The Inductively Coupled Plasma Optical Emission Spectrometer instrument is used to measure concentrations of elements at the 0.1 to >100 mg/ml or ppm range. Currently we measure concentrations in solution. In the future we may attach a 266 nm, UV Nd-YAG laser ablation system to analyse the chemistry of solid samples. The instrument is a Teledyne Leeman Labs Prodigy high dispersion ICP-OES with autosampler that has the capability of analyzing halogens.
Room 5657, Oceanography Wing, LSC. Part of the Dalhousie Geochronology Centre.
ICP-OES vs ICP-MS
ICP-OES is different from ICP-MS. An ICP-MS can measure the abundance of isotopes of elements at the parts per trillion level. An ICP-OES cannot (expect in special circumstances) distinguish isotopes of a given element, and is limited to abundances greater than about 0.1 parts per million. However, an ICP-OES can measure concentrations above 10 ppm, whereas the ICP-MS would require dilutions below those concentrations.
The precision of the measurement of an element in the solution depends on many things, but mostly:
- how well its concentration is bracketed by the standards used to calibrate the measurement;
- the presence of other elements that interfere with wavelengths that were used to measure an element;
- other matrix effects (generally, the concentrations of all elements in the solution).
We generally can routinely obtain 5% precision at 1-sigma confidence on most elements in most solutions.
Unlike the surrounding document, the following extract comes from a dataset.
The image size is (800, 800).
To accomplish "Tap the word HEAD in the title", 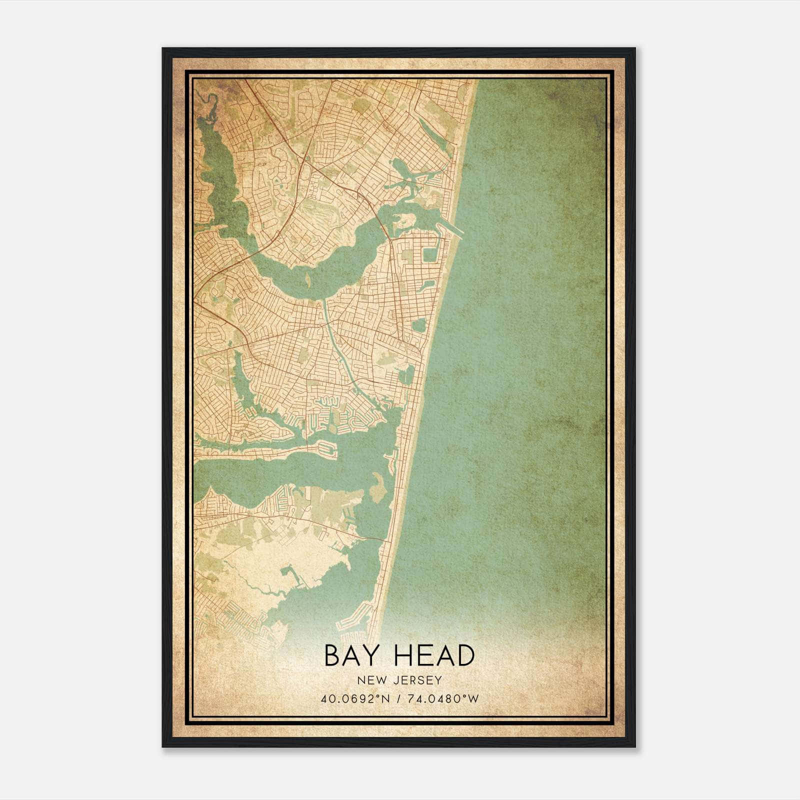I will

Better precision is definitely possible but require additional standards and methods (standard addition, internal standard, initial semi-quantitative analyses to determine the matrix, etc). By June 2013, we have not yet analyzed enough halogens to establish the routine precision that we can obtain, but we will eventually.
Accuracy of the measurements depends on both the precision of the measurements and reliability of the standards. We use different methods of QA and QC to ensure the ICP is well maintained and our standards are diluted as reliably as possible. Standards (prepared gravimetrically) from over two or three orders of magnitude concentrations (e.g. 0.1 to 50 mg/ml) typically have linear regressions of 0.99999.
Please contact John Gosse before submitting solutions for measurement. Samples should be prepared as solutions in 2% nitric acid with minimal matrix. We will do our best to mix a set of standards that match your matrix as closely as possible. A minimum of 7 ml is required per sample for low (5%) precision, and more sample solution is required for higher precision measurements. We also have the capacity to run samples prepared in dilute HF.
The cost of ICP-OES measurements depends on a number of factors. The Prodigy uses (Liquid) Argon for coolant, the nebulizer, and camera and Nitrogen gas for the optics purge, which are the principal consumables. Higher precision, complexity of the matrix, and elemental interferences will all increase labour and consumables (e.g. standards). The lab is a non-profit lab, so costs generally reflect the cost of labour, operation, consumables, and maintenance. Please contact John Gosse for questions regarding costs for your samples.
While the ICP-OES is used mostly for Dalhousie Geochronology Centre sample analysis, we are interested in supporting the broader academic and research community in Nova Scotia.